FringeReview UK 2019
Dismantle This Room is an escape-this-room immersive experience. It’s a collaboration between director Milli Bhatia, producer Ingrid Marvin and writer Nina Segal, throwing open the Court’s Theatre Downstairs to small groups of people who’ve set their own payment for a ticket.
Composer/conductor Pierre Boulez once remarked: ‘The most elegant solution to opera houses is to blow them up.’ He added 30 years on, having conducted many operas: ‘I still think so.’ Shortly after on 12th September 2001 he was arrested by literal-minded Swiss police, nervous at his part in the war on terror.
That’s a rather patriarchal anarch, but his 1960s iconoclasm still answers the fundamental impossibilities confronting anyone wishing to dismantle the patriarchy, the famous No Grey Areas discussions explored last year: the un-budgeable dominance of white and grey men in positions of authority in theatre.
Dismantle This Room is an escape-this-room immersive experience, something new to the Royal Court though familiar enough elsewhere in varying degrees of detail and marshalling, sometimes with placed actors, sometimes as here without – well almost. There’s a radio link one volunteer participant takes, through which instructions or answers can be conveyed.
It’s a collaboration between director Milli Bhatia, producer Ingrid Marvin and writer Nina Segal, throwing open the Court’s Theatre Downstairs to small groups of people who’ve set their own payment for a ticket, based on their feeling of privilege. So you can pay £1, £5, £12, or £18.
Segal and her company deliver a mission statement to the 14 or so participants. ‘It’s important to us that audience members define their own level of privilege, rather than it being assigned or assumed. Like all interactive elements of this experience, this moment is audience-led, with individuals defining the terms of their own participation.
‘This work is not about singling out particular individuals or behaviours, but about facilitating a conversation about power that requires the attention and input of us all. This show is entirely dependent on how each audience chooses to interact with it.’
After a brief introduction and such items as the radio volunteer and anybody feeling uneasy enabled to leave straight away, we sit and watch a wonderfully dreary film of self-congratulating patriarchs – till we think to do something else.
Essentially there’s two routes on stage, to dismantle the theatre’s structures from inside or outside, then a series of queasy compromises offered. It’s a bit boiling frog; our group makes one decision, and after some comic deconstructive theatre that can’t be divulged we’re shoved into critiquing mode. Whilst encouraged to formulate our own response, nudged with some disturbing figures, we emerge and are debriefed with some interesting questions.
One declared aim at the outset is to ensure that everyone should have equal voice: those who speak normally are encouraged to reflect, those shyer to speak out.
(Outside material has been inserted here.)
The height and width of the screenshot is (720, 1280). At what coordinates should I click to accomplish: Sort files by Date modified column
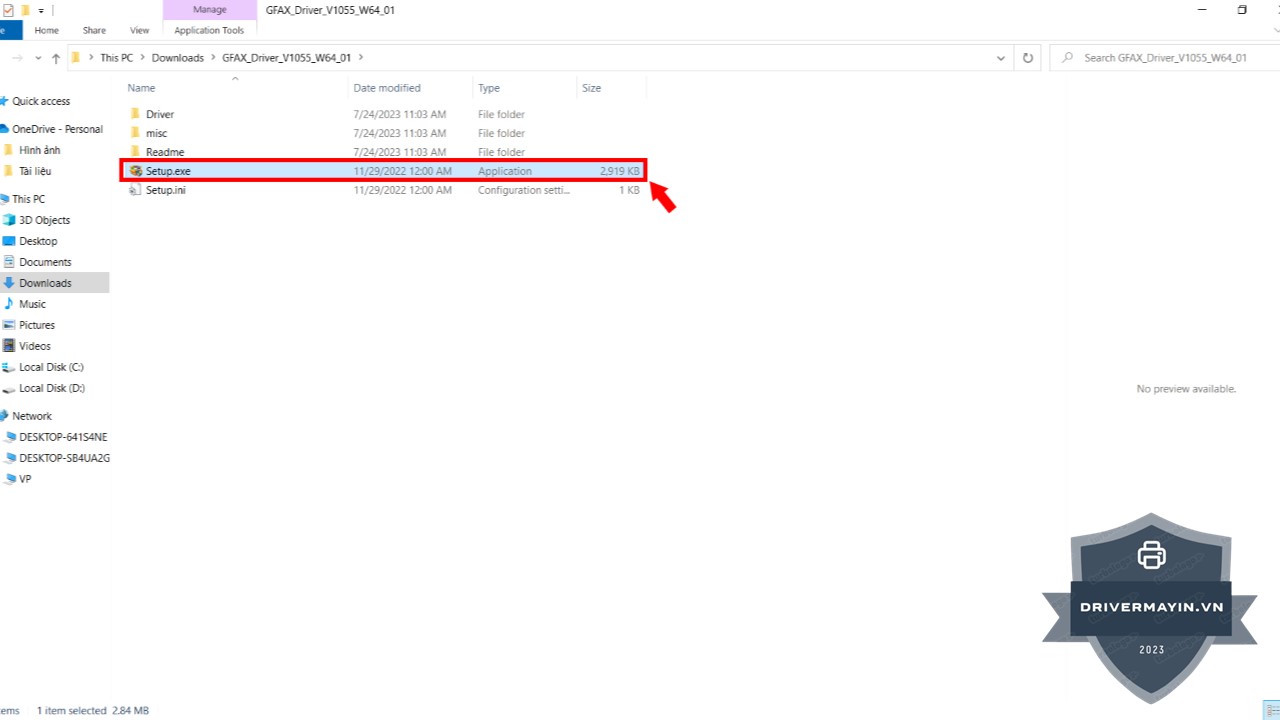pos(387,88)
Does that really work?
It’s about 65-75 minutes, wholly dependant on how the participants respond. The most rewarding immersions are often longer – one I participated in lasted well over two and a half hours. The Almeida staged a memorable gaming immersion last year, L£es. These are more exposing of our prejudices, our strengths and interactions. But such immersions are based on strong narrative pulls and this piece can’t provide that. It might perhaps be structured to last about 20-30 minutes more.
Of the 14, for the record three of us were BAME, and just two over 50. Most are younger theatre-oriented people: we’re asked not to divulge to each other what we do. One of us read out our recommendations. As for our choices, we were congratulated on our lack of compromise. Preen preen.
The group was notably friendly and the level of co-operative voices was strong. Nevertheless when asked we didn’t feel voices were equally heard. The problem-solving comes too furious demanding a typically dominant can-do, the sort of mind-set thriving in narrative flurry. And during the earlier phase (it was later muted) we were accompanied by a nagging chiller soundtrack that disrupts all but the most oblivious speaker. Kill it!
Most of all it’s over too quickly. To make this work as the team intends, you need a quieter, more extended conversation. That’s more complicated but things really happen if you’re in an immersive more than 90 minutes.
These minor caveats aside, it’s a great start to conversations we need more of, with longer immersions. The company ask serious questions of us and we can only hope the exercise is repeated. And it’s thrilling to blunder through the Theatre Downstairs, interact with warmly engaged people and grapple with the intractable problems of just who keeps the walls up. Dismantle this space? Yes. This theatre at least can take it.